・ジャンル
サスペンス/リベンジ/バイオレンス/スラッシャー/コメディ
・あらすじ
40年前、田舎町で4人がかりのレイプ被害を受け報復を遂げた作家のジェニファーは体験を本に書き著名な人物となっていた
娘のクリスティーナも幼少期からモデルとして活動し、世界的な有名人
親子2人はセレブとして華やかな日々を過ごしてきた
しかしある日、事件は起こる
ファンを名乗る男達に2人は突如襲われ拉致、辿り着いたのはかつての因縁が残る町
男達はジェニファーが殺めた加害者達の遺族だったのだ
彼らを主導する当時の主犯ジョニーの妻、ベッキーは夫のレイプをジェニファーに責任転嫁
一行の狙いはジェニファーへの報復だった
離れ離れにされた娘を取り返すべく彼女は抵抗し逃げるも間も無くベッキーの手で殺害され独り残されるクリスティーナ
その上、彼女もかつて母がされた様に犯されてしまう
そうしてジェニファーの復讐を決意し…
・感想
‘77年に実際に起きた事件をモデルに製作された名作リベンジホラー「発情アニマル(原題: I Spit on Your Grave」)
今作はそのリメイク版シリーズ完結の後に満を辞して公開されたオリジナルの後日談を描いた続編となっている
原作、リメイク版1作目と3作目はどれもそれぞれに良さがあって内容にも意義があった
そして今作では監督/脚本をオリジナルと同じくメイル・ザルチが担当し当時の主人公ジェニファーもカミール・キートンが続投
描かれるのはかつて殺めた加害者達の遺族で約2時間半という長尺
更に40年余りの時を経ての続編
となれば「ハロウィン」シリーズの様な素晴らしい大作である事を期待してしまうのは当然
ところが実際ははっきり言って褒められる部分がまるで見当たらない駄作だった…
まず今作はリメイク版シリーズと内容が繋がっていない
その時点でリメイク版に不満があって監督が新たに続編を撮ろうと思ったのか?
と思わされたけどリメイク版へのオマージュと思しき殺害描写もあるのでどうやらそれも違うっぽい
全編通してオリジナルである前作の寒かったコミカルな部分がこれでもかと強化されていながらコメディとしても笑えない
コメディに振り切っているか?と言うとそれも違って中途半端にシリアスな場面に移ったり…

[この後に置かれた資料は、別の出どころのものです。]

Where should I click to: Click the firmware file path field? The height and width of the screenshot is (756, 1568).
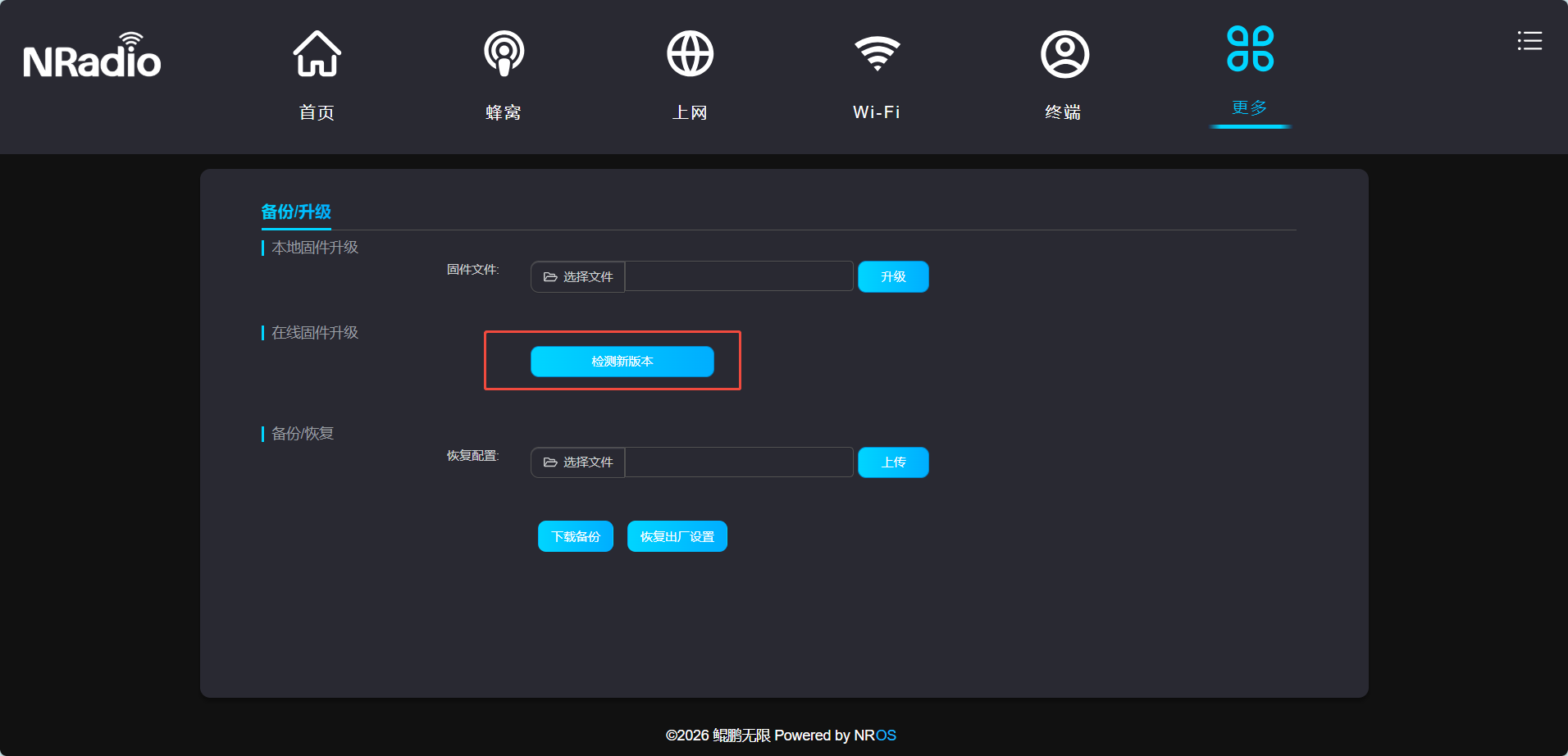(x=739, y=277)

テンポはずっと悪いし展開も遅いし尺は長過ぎだしで鑑賞が苦行でしかなかった
またヒルズ親子に逆恨みの復讐を仕掛ける遺族達の描かれ方も鼻についた
いわゆるヒルビリー、レッドネックと呼ばれる田舎の白人労働者達のステレオタイプを過剰に誇張
マシューの父、ハーマンも息子同様に知的障害者で明らかにそれが笑い物にされ続けている
誰がどう見ても差別的なこれらの描写は笑えないだけでなく普通に不快だった
またジェニファーも前作の様な清廉潔白な普通の女性から高慢でやや老害的な一面を覗かせる形に老いている
そんな母を殺されての復讐なもんだから感情移入もろくに出来ない…
オチだけやたらシリアスなのも社会の無情さを示したかったのかもしれないけどそれに至るまでが酷いから響かないんだよな…
何かと絡んで来るキリスト教要素もほぼ何の効果も成せてないし…
映画としてここまでつまらないのならせめてゴア描写だけは頑張ってくれるのか?という一抹の期待も裏切られた
グロいと言えばグロいけど前作やリメイク版シリーズには遠く及ばず肝心な部分がまともに映されない事も多い
最後までずっと「何を見せられてるんだ…?」以外の感想が持てなかった
実話をモデルにした作品の続編でこんな内容をやるのもどうかと思うし40年も経ってわざわざ作った意図がマジで分からなかった…
ジェニファー役のカミール・キートンも早々に死ぬ役回りとはいえ良く引き受けてくれたなぁ…
はっきり言って時間の無駄にしかならないのでオリジナル及びリメイク版シリーズが好きな人ほど観ない方が良いと思う…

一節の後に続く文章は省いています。